Un romanzo, a mio avviso, che dovrebbe essere letto da tutti coloro che non hanno compreso a pieno il testo di Salinger e si sono sempre chiesti perché è così famoso. Ebbene, paradossalmente, se volete comprendere quel libro dovete leggere questo. Entrambi, infatti, sono romanzi di formazione scritti con il linguaggio della propria epoca, e, quindi, radicati nelle disillusioni del proprio tempo:
«Cathy sapeva che i suoi pochi eccentrici amici faticavano a relazionarsi con il suo cattolicesimo, però li perdonava. Non era l’incomprensione degli amici ciò che temeva. Sapeva che le feste erano luoghi in cui la gente soffriva, ed era quello a spaventarla».

Leggere Gli Schwartz è come assaporare un film iperrealista, ritrovarsi di fronte a situazioni reali, la cui intelligibilità non è assicurata e tantomeno univoca. Lo si potrebbe definire un romanzo post-moderno che di postmoderno ha la disillusione e la ricerca del perduto o del mai avuto: «Non era propenso al suicidio ma il pensiero lo confortava. Pensieri suicidi come forma di intrattenimento».

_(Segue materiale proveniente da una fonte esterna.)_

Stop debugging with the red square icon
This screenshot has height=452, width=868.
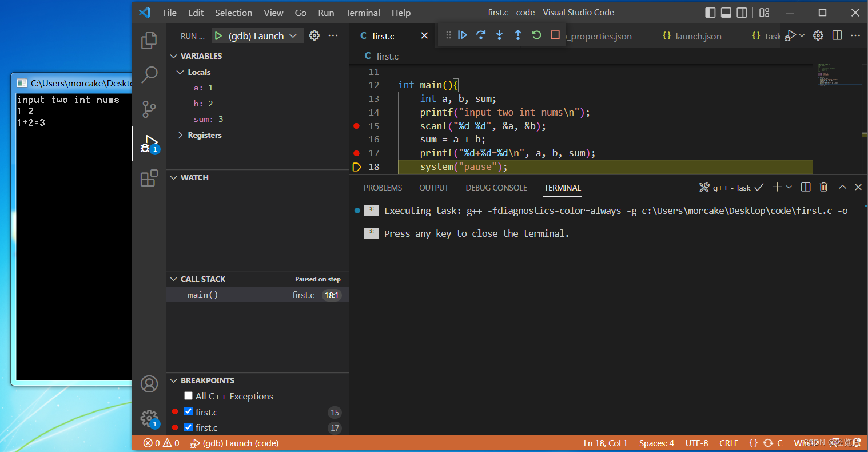[554, 35]
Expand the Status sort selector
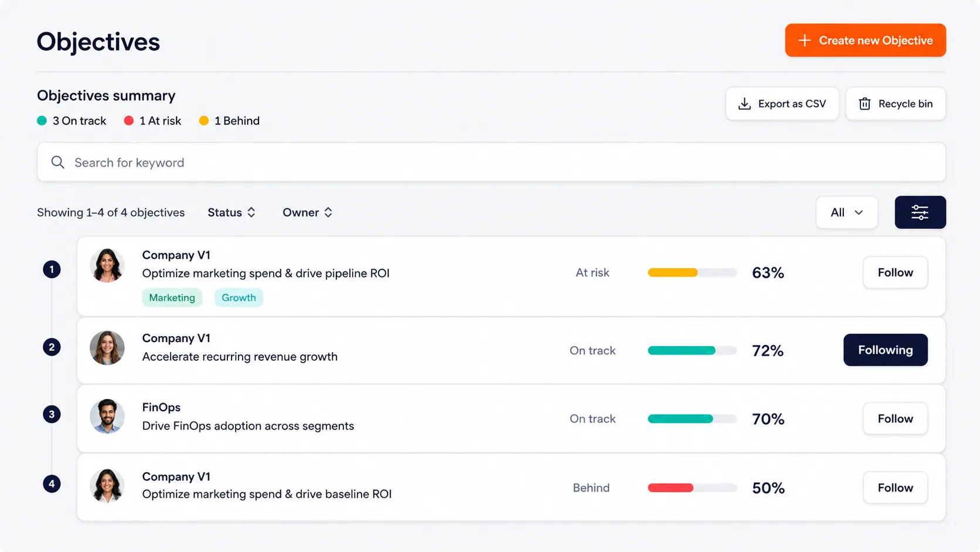980x552 pixels. coord(232,212)
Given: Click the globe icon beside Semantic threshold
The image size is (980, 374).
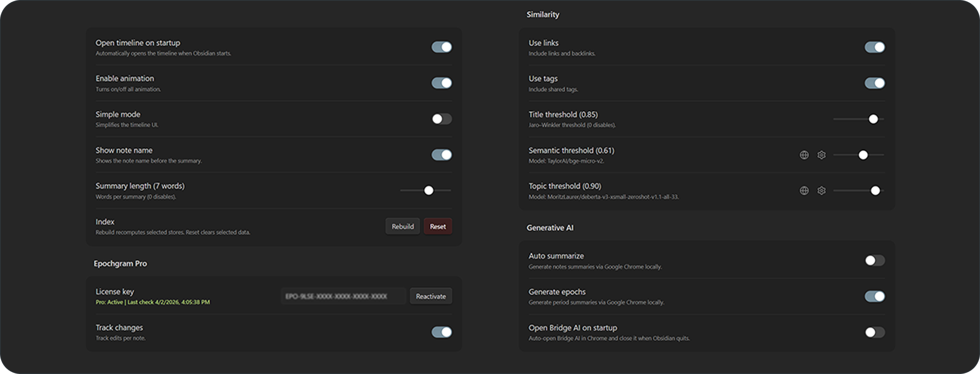Looking at the screenshot, I should pos(804,155).
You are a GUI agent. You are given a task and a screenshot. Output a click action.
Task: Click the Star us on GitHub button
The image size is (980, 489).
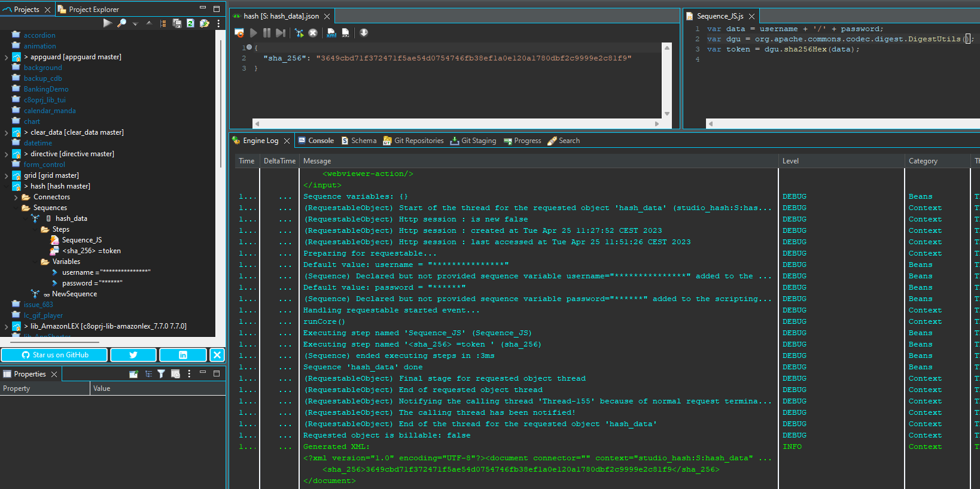point(54,355)
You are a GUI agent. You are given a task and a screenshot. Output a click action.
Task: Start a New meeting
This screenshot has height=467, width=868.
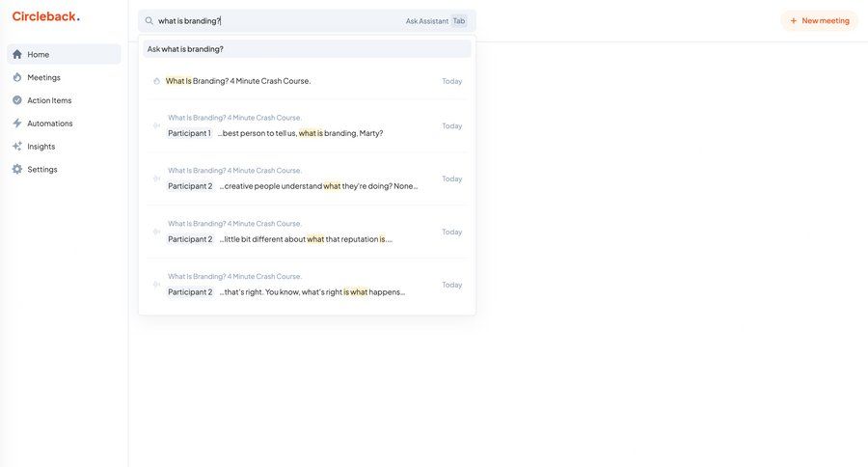click(819, 20)
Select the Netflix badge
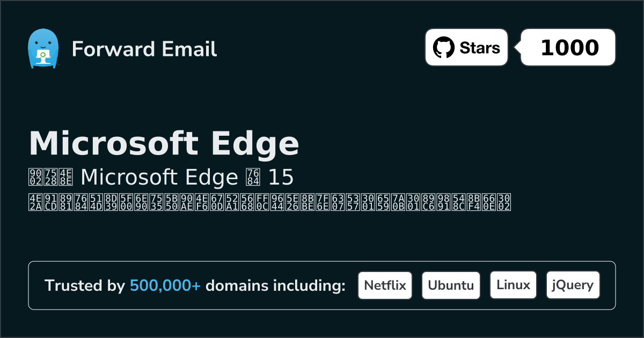This screenshot has height=338, width=644. tap(385, 285)
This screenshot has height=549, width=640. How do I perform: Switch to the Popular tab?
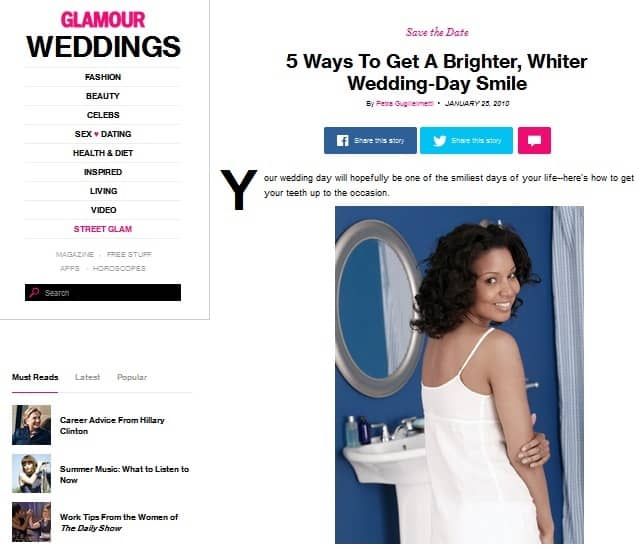tap(132, 377)
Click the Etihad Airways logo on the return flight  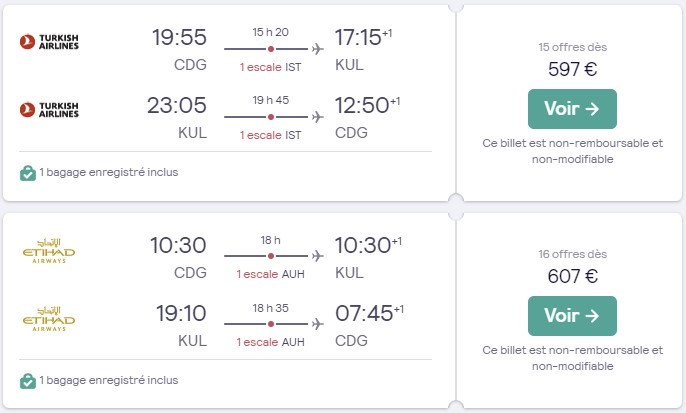[49, 319]
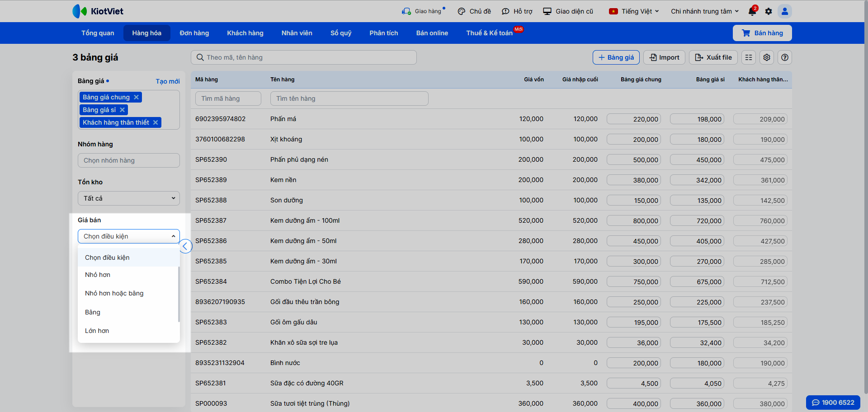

Questa è la storia di una famiglia particolare e allo stesso tempo identica a molte altre, per quanto riguarda gli schemi comportamentali o le schizofrenie interne, i cui componenti sopravvivono al mondo (in maniera rocambolesca) attraverso gli strumenti sociali acquisiti da un’epoca di disillusione. Parole d’ordine di questo testo sono rabbia, confusione e sarcasmo, che l’autore, Matthew Sharpe (professore di scrittura creativa alla Columbia University), miscela con stile asciutto e spregiudicato dando vita ad un linguaggio immediato. In una frase: sincero e agghiacciante nella sua capacità di far ridere e di raccontare la verità, anche se, come ci ricorda il protagonista, Chris, «sentirsi dire la verità nuda e cruda è estremamente impegnativo». L’autore, ammiccando tra le righe, ci chiede se non ci siamo dimenticati di essere stati, o di esserci sentiti, dei piccoli Prometeo che, senza saperlo, lottano per rubare il fuoco agli dei.

Per concludere, un lampo di ottimismo alla Schwartz:
«Nell’attesa mi pregio di offrirle il seguente pensiero ottimistico: ciò che nella sua vita fa schifo – e in particolare il modo in cui fa schifo ciò che attualmente nella sua vita fa schifo – non perdurerà all’infinito».